A category 1 licence holder can subsequently apply to also hold a category 2 licence, and vice versa. As investigations will have already been carried out, the timescale and cost of the application is likely to be reduced.

Both categories of licences can only be held by an Alderney registered company. However, the company no longer needs to be formed before the application is made to the Alderney Gambling Control Commission (AGCC), provided that the applicant commits to form an Alderney registered company during the application process and before a licence is issued.

A temporary eGambling licence allows a licensee, who is licensed/approved in another jurisdiction, to conduct an equivalent form of gambling, to conduct a gambling transaction under limited circumstances. A temporary eGambling licence authorises to conduct gambling transactions for either:

  • No more than 29 days continuously.
  • An aggregate of 59 total days within any six-month period.

On the 30th day of continuous use, or on the 60th day of aggregated use within any six-month period, the AGCC will require the licensee to apply for a category 1 eGambling licence and/or category 2 eGambling licence within 42 days. A temporary licence will be available to an operator using Alderney servers for disaster recovery purposes.

Certificates. The following certificates are available in Alderney:

  • Category 2 associate certificate (formerly known as a foreign gambling associate certificate) for B2B activities, where the operator is the foreign-based equivalent of a category 2 eGambling licensee.
  • Core services provider associate certificate, which is granted to a third party entity with which an eGambling licensee or category 2 associate certificate holder contracts directly for the provision of gambling software, a player fund deposit or company management.
  • Hosting certificate for the accommodation of gambling equipment, which must be suitable, secure and meet the AGCC’s technical standards.
  • Key individual certificate. A key individual is a person who is, or will be:
    • an associate of a licensee or certificate holder;
    • someone who occupies or acts in a managerial position for a licensee or certificate holder;
    • someone who carries out managerial functions for a licensee or certificate holder; or
    • someone in a position to control or exercise significant influence over the operations of a licensee or certificate holder.
Eligibility and application procedure

The Alderney application and approval process can be divided into three parts:

  • Suitability.
  • Fair games.
  • Adequate processes.

These three parts can be run in parallel or in series. The AGCC states that live activation is routinely achievable within six months of the initial application. However, this depends on the speed at which the applicant progresses through the process.

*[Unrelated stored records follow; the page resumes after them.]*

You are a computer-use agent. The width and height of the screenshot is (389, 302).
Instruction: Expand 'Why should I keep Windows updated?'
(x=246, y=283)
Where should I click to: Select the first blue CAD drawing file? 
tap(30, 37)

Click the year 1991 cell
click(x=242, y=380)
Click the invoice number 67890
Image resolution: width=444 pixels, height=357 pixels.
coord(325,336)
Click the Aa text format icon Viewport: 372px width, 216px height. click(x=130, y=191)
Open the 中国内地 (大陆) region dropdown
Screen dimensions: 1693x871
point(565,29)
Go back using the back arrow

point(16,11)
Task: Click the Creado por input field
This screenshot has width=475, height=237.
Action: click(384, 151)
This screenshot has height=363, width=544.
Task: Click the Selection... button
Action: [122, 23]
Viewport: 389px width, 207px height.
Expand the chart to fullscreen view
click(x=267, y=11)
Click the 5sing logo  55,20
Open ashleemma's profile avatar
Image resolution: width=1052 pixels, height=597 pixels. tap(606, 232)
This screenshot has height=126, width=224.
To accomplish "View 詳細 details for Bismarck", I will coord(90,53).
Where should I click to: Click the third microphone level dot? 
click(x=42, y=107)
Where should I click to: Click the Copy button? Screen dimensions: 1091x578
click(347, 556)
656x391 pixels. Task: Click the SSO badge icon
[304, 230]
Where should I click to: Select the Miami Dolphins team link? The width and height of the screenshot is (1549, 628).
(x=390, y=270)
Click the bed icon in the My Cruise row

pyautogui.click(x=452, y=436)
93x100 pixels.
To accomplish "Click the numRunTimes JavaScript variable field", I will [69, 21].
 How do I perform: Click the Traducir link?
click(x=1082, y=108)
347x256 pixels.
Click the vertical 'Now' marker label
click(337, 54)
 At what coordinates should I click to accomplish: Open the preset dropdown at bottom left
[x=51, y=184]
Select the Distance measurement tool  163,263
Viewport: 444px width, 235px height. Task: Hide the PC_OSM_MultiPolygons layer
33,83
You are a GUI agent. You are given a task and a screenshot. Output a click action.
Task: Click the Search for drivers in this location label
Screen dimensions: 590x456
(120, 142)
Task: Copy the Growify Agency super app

Gambling servers must be located within Alderney or Guernsey at hosting premises approved by the AGCC by way of a hosting certificate, unless otherwise authorised under a special agreement with the AGCC. Where hosting premises outside the Bailiwick of Guernsey are approved, the premises do not need to hold a hosting certificate. The AGCC will expect, at a minimum, that the disaster recovery capability is sufficient to ensure protection of customer entitlements and audit ability up to the point of the disaster. Any disaster recovery plan can contemplate continuation of part or all of the business outside the Bailiwick of Guernsey in other licensed jurisdictions.

Stage one of the application process. At this stage, the applicant must carry out all of the below:

  • Submit the corporate application form and supporting documents.
  • Submit the applications for key individual certificates.
  • Pay an initial investigation deposit of GB£10,000.
  • Form an Alderney registered company, for a category 1 and/or category 2 eGambling licensee.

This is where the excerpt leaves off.